TubeKit: A Youtube Crawling Toolkit

Video Tutorial

Step-by-Step Guide

Czech translation (translated by Alex Huston from autip.com)

Getting Started

Download TubeKit.
Make sure you have other tools downloaded and configured as listed on the download page. TubeKit has been tested on Linux and Mac and it should work fine with any other UNIX-based system.
Move the dowloaded zip file to a place where your web-server can see it. Unzip the file. This should create a directory called 'TubeKit'.
Create a subdirectory in 'TubeKit' directory with a name of your project. For instance, if you want to create a crawler for travel related videos, you might want to create a subdirectory called 'Travel'. Make sure your web-server has write permissions to the project directory.
Point your browser to 'TubeKit' directory through the web-server. If you have a standard configuration, this could be http://127.0.0.1/TubeKit. Ask your system administrator if you are not clear about using the web-server.
Click on 'Setup' and fill in the details. Description of these fields is given below.

Basic Configuration

Specify a name of your project. Make sure this is same as the name of the directory that you created for your project. In the example given above, this will be 'Travel' (watch for the case).
Give a prefix. This will be used to name the files generated. For travel project, this could be 'tr'.
Give the path to store the crawler. For our example above, this could be /home/public_html/TubeKit/Travel. DO NOT include '/' at the end. TubeKit will create two subdirectories in there: one for storing flash videos, and the other one for MPEG videos.

Database Setup

Provide the host name.
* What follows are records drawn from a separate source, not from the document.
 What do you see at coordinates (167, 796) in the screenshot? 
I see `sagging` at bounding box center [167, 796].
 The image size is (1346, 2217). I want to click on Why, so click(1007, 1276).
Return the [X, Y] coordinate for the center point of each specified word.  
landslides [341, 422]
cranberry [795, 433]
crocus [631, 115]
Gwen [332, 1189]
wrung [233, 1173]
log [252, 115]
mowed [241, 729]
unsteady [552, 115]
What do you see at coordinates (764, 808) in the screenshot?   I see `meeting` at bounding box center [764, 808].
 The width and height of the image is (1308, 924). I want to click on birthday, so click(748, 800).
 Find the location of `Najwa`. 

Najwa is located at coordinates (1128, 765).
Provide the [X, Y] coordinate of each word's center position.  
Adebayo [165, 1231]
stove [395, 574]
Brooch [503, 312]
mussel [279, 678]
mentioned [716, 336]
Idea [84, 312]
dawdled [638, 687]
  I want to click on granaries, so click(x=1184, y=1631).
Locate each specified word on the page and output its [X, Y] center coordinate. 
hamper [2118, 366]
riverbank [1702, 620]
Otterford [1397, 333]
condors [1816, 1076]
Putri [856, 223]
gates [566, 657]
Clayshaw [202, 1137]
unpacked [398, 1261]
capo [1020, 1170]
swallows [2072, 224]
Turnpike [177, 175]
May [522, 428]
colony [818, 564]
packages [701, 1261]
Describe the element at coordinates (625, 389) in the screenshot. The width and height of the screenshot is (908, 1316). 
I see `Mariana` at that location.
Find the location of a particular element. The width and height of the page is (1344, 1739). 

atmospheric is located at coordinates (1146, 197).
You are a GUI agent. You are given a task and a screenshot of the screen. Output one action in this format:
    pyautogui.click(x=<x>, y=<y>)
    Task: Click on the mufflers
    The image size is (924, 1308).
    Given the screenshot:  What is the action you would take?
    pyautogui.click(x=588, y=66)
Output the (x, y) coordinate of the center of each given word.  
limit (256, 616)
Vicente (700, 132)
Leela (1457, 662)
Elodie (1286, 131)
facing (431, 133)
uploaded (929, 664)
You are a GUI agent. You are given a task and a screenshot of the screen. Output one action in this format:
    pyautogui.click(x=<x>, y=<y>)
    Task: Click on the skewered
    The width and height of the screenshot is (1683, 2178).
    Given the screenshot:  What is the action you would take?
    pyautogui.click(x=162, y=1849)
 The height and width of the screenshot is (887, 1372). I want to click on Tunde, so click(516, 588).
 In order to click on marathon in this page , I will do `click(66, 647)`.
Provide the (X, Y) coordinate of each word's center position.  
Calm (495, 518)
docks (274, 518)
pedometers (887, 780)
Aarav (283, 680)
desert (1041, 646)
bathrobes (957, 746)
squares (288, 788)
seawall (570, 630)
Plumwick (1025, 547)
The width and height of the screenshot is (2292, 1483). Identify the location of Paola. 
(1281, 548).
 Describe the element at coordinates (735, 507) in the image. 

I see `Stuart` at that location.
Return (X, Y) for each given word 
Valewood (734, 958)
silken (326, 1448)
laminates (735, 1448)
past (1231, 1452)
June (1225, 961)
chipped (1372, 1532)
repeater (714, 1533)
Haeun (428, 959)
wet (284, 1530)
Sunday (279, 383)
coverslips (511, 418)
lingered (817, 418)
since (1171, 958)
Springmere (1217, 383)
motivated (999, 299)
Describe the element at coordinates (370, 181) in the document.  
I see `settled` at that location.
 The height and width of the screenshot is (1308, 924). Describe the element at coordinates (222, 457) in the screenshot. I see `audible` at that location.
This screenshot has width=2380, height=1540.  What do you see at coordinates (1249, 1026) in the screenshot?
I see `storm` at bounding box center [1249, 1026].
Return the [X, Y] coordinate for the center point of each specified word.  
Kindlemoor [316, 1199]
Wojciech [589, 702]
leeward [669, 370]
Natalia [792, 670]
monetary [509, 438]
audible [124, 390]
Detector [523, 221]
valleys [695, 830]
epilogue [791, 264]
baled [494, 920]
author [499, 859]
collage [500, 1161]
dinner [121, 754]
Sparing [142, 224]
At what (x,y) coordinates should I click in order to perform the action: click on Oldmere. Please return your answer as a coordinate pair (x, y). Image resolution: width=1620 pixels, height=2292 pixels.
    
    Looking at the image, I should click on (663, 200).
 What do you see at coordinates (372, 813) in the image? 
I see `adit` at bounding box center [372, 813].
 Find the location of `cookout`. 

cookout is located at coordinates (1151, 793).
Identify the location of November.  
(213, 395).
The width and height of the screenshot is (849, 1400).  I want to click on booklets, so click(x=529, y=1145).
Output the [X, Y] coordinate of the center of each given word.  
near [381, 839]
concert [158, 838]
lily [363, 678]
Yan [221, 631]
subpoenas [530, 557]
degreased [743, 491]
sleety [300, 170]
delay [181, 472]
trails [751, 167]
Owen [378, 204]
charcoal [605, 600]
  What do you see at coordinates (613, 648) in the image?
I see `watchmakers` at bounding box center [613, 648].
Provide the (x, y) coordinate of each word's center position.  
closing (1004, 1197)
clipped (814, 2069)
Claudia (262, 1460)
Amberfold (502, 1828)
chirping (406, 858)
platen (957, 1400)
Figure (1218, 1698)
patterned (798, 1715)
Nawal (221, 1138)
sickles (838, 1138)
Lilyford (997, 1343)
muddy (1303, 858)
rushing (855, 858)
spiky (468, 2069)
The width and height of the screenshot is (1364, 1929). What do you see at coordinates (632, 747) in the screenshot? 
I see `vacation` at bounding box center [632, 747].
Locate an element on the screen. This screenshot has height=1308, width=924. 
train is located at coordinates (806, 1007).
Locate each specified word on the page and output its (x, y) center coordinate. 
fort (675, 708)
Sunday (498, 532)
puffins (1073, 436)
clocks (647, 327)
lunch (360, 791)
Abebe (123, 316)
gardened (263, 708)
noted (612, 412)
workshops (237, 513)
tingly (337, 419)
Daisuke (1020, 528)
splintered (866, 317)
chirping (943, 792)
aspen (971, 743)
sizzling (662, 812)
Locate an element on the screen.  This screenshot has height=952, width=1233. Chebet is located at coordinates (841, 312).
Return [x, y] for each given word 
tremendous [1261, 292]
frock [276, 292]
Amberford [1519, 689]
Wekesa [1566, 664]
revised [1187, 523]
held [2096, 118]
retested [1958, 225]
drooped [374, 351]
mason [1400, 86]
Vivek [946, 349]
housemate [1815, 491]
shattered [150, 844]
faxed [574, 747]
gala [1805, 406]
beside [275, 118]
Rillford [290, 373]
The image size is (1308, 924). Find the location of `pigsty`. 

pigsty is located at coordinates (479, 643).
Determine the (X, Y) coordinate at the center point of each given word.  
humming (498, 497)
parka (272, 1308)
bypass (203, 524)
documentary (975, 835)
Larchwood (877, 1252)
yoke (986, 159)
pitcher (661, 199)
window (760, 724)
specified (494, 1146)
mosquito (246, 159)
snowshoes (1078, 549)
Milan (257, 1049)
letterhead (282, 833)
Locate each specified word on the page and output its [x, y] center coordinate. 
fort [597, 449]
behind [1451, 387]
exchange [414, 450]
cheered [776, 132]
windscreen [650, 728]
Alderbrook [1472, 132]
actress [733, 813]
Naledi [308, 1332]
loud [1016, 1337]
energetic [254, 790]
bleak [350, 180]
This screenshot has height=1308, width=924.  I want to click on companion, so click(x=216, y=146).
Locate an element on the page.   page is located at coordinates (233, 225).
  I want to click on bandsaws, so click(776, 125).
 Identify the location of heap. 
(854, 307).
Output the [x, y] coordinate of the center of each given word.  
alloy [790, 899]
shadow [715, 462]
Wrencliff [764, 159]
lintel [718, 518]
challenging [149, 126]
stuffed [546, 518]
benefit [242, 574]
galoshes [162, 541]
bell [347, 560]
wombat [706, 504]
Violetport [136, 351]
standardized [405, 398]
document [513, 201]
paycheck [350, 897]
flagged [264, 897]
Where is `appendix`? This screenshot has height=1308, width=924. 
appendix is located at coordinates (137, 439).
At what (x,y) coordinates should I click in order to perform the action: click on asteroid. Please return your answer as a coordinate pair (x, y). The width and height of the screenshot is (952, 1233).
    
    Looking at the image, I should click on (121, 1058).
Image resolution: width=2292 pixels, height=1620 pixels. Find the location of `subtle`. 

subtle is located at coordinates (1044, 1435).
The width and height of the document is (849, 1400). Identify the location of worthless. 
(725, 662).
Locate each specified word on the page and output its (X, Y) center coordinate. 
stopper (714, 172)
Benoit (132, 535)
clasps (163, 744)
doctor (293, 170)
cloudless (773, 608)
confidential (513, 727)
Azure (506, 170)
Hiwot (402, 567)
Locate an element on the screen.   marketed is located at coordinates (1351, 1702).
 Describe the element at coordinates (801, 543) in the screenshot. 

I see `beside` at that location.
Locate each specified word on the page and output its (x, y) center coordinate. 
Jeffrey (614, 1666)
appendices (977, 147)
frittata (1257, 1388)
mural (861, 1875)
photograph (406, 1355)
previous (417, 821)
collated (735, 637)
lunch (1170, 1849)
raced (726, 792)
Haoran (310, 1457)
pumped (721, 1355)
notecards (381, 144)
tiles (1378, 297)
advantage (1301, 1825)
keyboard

If the database is on your local machine, this would be 'localhost'.
Give a name for your database. For instance, 'travel'.
Provide username for your MySQL account.
Provide password for your MySQL account.

YouTube Setup

Select from 17 different attributes to crawl for each video. You can select an attribute to be collected only once (the first time that video is crawled), every time, or never.

Crawling Setup

Specify when each of the components should be executed on a regular basis. If something is not relevant, put '*'. Brief description of these components is given below.

Execute queries (component-1): run the seed queries on YouTube and collect the top 100 results. Each time there is a new video, extract the attributes that are marked to be collected only once.
Crawl (component-2): look into the list of videos resulted by executing the queries, go back to YouTube and extract the 'Every time' marked attributes for those videos.
Download videos in Flash format (component-3): YouTube has videos in flash format. We use a third party tool called 'youtube-dl' to download flash videos.
Convert videos to MPEG (component-4): it may be helpful to have videos in more standardized format such as mpeg. This component does exactly that using 'ffmpeg'

Note: typically, you should put component-1 run first. It should take a few minutes based on the number of queries. Running component-2 after component-1 is finished is a good practice, so that you have the information about all the new results for the queries that you have. Components 3 and 4 can be run any time. Scheduling is optional; if you want, you can run all the components manually.

What happens next?

Once you click 'Run Setup', the following things happen.

Configuration paramaters are stored in project_directory/config.php.
Other scripts are created and stored in the project directory.
Database is created.
Tables for queries, crawl-once, and crawl-everytime are created.
A file is created that lists your cron jobs (scheduled events on a UNIX system). Use this file to schedule your cron jobs ('crontab cron_file_name' command) or append to your existing cron jobs (using 'crontab -e' command).

You should now be able to browse your crawler by pointing your browser to that subdirectory. In our example case, it could be http://127.0.0.1/TubeKit/Travel. If you want to edit cron jobs, use 'crontab -e' command.

Click on 'Queries' link and add seed queries in the interface that comes up. These queries will now continue to be monitored as per the configuration. If you want to edit the queries, you should directly login to your MySQL database and access the table 'prefix_queries'.